Note that the classic example of a Java enumerated type works out significantly more verbose in Ceylon:

shared abstract class Suit() 
        of hearts|diamonds|clubs|spades {}
shared object hearts extends Suit() {} 
shared object diamonds extends Suit() {} 
shared object clubs extends Suit() {} 
shared object spades extends Suit() {} 

I think that's OK. The tradeoff is that enumerated types in Ceylon are simply much more powerful and flexible.

Enumerated interfaces

Enumerated interfaces are a little more special. Consider:

interface Association 
    of OneToOne | OneToMany | ManyToOne | ManyToMany { ... }

Interfaces support multiple inheritance, so in general interface types are not disjoint. But when an interface declares an enumerated list of subinterfaces, the compiler enforces that those interfaces be disjoint by rejecting any attempt to define a concrete class or object that is a subtype of more than one of them. This code is not well-typed:

class BrokenAssociation() 
    satisfies OneToOne & OneToMany {} //error: inherits multiple cases of enumerated type

Note that the types named in the of clause don't need to be direct subtypes of the enumerated type. The following code is well-typed:

interface ToOne satisfies Association {}
class OneToOne() satisfies ToOne {}
class ManyToOne() satisfies ToOne {}

The interface ToOne is a subtype of the enumerated type Association but not of any of its cases. That's acceptable, because ToOne is an abstract type that can't be directly instantiated. Of course, every one of its concrete subtypes must be a subtype of one of the enumerated cases of Association.

Handling multiple cases at once

A case of a switch can handle more than one type at once. For example, ToOne could be a case type:

Association assoc = ... ;
switch (assoc)
case (is ToOne) { ... }
else { ... }

Even better, we can form unions of the cases of the enumerated type:

Association assoc = ... ;
switch (assoc)
case (is OneToOne|ManyToOne) { ... }
case (is OneToMany|ManyToMany) { ... }

For object cases, the syntax is slightly different:

switch (suit)
case (hearts, diamonds) { return red; }
case (clubs, spades) { return black; }

How the compiler reasons about enumerated types

Now let's see something cool. When the compiler encounters an enumerated type in a switch statement, it:

  1. first expands the type to a union of its cases. And it does this recursively to any of the cases which are themselves enumerated types, and then
  2. to determine if a switch statement has an exhaustive list of case branches, takes the union of each of the case types and determines if it is a supertype of the union type produced in step 1.
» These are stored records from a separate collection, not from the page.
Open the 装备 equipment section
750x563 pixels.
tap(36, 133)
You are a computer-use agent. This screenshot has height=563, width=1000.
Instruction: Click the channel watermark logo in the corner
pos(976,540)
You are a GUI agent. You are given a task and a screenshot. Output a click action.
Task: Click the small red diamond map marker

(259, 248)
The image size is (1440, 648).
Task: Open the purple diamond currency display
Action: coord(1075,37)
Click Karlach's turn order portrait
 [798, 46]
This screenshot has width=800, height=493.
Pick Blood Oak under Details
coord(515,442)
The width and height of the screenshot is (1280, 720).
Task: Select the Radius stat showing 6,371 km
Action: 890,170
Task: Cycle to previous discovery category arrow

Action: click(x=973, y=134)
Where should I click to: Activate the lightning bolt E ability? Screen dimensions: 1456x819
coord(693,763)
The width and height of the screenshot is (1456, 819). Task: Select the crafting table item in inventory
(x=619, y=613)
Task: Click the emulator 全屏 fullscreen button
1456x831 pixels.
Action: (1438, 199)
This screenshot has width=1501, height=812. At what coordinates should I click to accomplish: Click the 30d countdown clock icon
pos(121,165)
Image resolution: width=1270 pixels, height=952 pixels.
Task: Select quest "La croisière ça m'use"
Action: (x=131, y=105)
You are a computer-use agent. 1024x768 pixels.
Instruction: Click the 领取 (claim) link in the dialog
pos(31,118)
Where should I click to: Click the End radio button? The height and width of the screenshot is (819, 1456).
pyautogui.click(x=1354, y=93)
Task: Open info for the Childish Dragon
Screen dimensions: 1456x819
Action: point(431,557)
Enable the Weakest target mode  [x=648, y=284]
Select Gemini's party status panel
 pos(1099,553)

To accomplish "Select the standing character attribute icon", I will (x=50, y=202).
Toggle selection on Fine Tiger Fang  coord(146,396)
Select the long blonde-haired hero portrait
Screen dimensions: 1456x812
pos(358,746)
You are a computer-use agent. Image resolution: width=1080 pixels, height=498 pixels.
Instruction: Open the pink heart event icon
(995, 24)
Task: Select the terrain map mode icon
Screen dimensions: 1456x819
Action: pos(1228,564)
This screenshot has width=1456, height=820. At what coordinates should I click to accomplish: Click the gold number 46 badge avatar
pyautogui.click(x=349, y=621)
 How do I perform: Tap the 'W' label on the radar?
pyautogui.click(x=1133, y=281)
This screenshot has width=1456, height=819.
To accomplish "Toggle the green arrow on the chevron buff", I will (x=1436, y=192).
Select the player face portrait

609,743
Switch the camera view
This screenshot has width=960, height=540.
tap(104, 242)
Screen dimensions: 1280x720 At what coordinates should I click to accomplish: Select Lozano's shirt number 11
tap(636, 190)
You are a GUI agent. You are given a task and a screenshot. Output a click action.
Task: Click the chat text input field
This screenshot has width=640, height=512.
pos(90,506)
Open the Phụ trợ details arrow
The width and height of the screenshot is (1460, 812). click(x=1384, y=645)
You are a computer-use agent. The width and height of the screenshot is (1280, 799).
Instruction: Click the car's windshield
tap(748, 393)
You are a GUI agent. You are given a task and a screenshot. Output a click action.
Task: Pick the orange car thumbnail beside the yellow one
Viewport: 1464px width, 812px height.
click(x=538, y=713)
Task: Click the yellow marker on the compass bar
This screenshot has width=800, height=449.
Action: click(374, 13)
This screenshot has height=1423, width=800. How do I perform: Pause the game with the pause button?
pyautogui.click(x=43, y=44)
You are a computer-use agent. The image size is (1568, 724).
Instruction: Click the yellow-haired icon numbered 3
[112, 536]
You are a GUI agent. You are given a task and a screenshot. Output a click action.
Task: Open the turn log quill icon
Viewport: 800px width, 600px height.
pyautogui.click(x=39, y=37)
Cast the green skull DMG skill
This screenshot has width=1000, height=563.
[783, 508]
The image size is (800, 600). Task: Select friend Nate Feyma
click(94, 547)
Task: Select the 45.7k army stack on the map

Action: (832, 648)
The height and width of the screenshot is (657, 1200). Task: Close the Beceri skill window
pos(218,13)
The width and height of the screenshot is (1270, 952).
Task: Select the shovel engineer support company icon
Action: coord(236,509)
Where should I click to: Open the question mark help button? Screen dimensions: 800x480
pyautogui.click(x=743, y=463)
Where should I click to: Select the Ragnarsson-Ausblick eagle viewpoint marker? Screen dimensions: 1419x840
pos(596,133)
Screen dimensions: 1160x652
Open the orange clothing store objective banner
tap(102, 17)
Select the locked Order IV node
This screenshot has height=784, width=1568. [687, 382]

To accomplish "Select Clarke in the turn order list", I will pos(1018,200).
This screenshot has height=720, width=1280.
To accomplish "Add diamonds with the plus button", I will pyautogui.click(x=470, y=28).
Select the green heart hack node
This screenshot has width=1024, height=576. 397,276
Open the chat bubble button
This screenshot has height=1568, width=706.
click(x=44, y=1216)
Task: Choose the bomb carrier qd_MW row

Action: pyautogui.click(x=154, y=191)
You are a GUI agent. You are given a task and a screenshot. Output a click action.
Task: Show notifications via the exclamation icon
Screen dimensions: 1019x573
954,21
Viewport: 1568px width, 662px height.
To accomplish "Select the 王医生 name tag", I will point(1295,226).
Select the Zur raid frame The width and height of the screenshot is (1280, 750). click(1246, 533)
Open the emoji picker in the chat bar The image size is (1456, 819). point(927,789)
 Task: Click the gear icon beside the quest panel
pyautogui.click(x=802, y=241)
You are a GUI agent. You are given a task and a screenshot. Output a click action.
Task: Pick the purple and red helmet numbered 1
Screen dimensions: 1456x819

Thus, the following switch is well-typed:

void printVoid(Void v) {
    switch (v)
    case (nothing) { print("nothing"); }
    case (is Object) { print(v); }
}

Likewise, remembering that Boolean? means Nothing|Boolean, we can write:

void printBoolean(Boolean? bool) {
    switch (bool)
    case (true) { print("true"); }
    case (false) { print("false"); }
    case (nothing) { print("nothing"); }
}

But what about disjointness of the case types? How is that determined? Well, first of all, the compiler is able to reason that the intersection of two types is empty if they inherit from different cases of an enumerated type. So whenever the compiler encounters a type like Nothing&Boolean, it automatically simplifies the type to Bottom.

So the disjointness restriction on cases of a switch boils down to checking that for each pair of cases, the intersection of the case types is Bottom.